Restrictions come from the USDA and are funded by the 2010 Healthy, Hunger-Free Kids Act. This year, lunchrooms across the country have made the chance, including those right here at home.

Most students, if you ask them, would say lunch and recess are their favorite part of the school day. This year, there's a little more heat surrounding what's on the lunch tray.

"They're not very big and there's more fruit than anything and not many kids eat fruit," Central Lyon Senior Trenton Enger said.

"The boys are thinking the portions are a lot smaller and having to go back for seconds. Not being full when they come home," Mom Mandy Robertson said.

Mandy Robertson said it's not just the amount of food that's served her kids don't like, but how much you have to pay for more.

"If they want seconds, they have to charge $3 for that second meal which is higher than the initial charge. Having four kids that can add up everyday," Robertson said.

She says there's good and bad to both. New federal guidelines require more whole grains, fruits and vegetables every day. It also requires low, or non-fat milk and less salts and sugar.

On the flip side, it's introducing more of the good stuff to kids who need it.

"One little boy said we had broccoli in school today and I've never served it before. I kinda like it, mom never served it at home. She will serve it now," Lunch Supervisor Joella Postma said.

"Tomorrow we're having cherries and green peppers. I had one kid say I'm not having that, the other said he loved them. You can't please 'em all but I'm trying and that's the main thing.
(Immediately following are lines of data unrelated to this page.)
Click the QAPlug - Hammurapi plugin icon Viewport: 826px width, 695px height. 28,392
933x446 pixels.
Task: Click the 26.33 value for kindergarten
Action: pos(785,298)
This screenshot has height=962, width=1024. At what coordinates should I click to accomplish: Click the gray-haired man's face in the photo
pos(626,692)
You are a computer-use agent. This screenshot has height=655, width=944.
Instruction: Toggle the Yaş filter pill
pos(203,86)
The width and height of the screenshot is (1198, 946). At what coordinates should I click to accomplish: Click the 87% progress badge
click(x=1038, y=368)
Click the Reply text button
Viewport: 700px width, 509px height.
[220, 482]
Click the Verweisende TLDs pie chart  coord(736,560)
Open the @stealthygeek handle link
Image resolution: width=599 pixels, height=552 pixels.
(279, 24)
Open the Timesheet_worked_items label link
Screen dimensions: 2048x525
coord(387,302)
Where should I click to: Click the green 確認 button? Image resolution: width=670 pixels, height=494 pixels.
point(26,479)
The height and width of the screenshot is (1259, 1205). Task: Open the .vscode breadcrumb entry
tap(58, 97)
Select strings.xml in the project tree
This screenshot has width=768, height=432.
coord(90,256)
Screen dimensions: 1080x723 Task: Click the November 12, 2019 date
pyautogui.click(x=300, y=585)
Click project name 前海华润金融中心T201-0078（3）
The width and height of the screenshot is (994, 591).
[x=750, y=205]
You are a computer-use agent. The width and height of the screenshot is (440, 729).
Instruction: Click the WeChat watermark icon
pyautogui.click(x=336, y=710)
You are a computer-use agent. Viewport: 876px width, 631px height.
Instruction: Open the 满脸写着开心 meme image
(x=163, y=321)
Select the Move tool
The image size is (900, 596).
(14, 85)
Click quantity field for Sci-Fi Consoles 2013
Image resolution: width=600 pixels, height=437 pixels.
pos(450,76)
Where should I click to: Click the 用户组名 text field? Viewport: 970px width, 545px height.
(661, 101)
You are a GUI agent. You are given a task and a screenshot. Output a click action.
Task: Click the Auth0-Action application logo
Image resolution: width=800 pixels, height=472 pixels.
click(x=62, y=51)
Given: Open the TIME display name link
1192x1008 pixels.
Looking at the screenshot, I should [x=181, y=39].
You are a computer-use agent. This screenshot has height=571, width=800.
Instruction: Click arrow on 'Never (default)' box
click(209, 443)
We're trying to please them and introduce them to new things," Postma said.

One of the debates surrounding school lunches are among parents with athletes.

Parents say their kids aren't getting what they need at lunch time and then unless they have a snack or another meal after school, they're not eating until late at night which affects their energy level, learning and performance.

If the students aren't getting enough, the district encourages parents to send something else with their kids especially if they have after-school activities.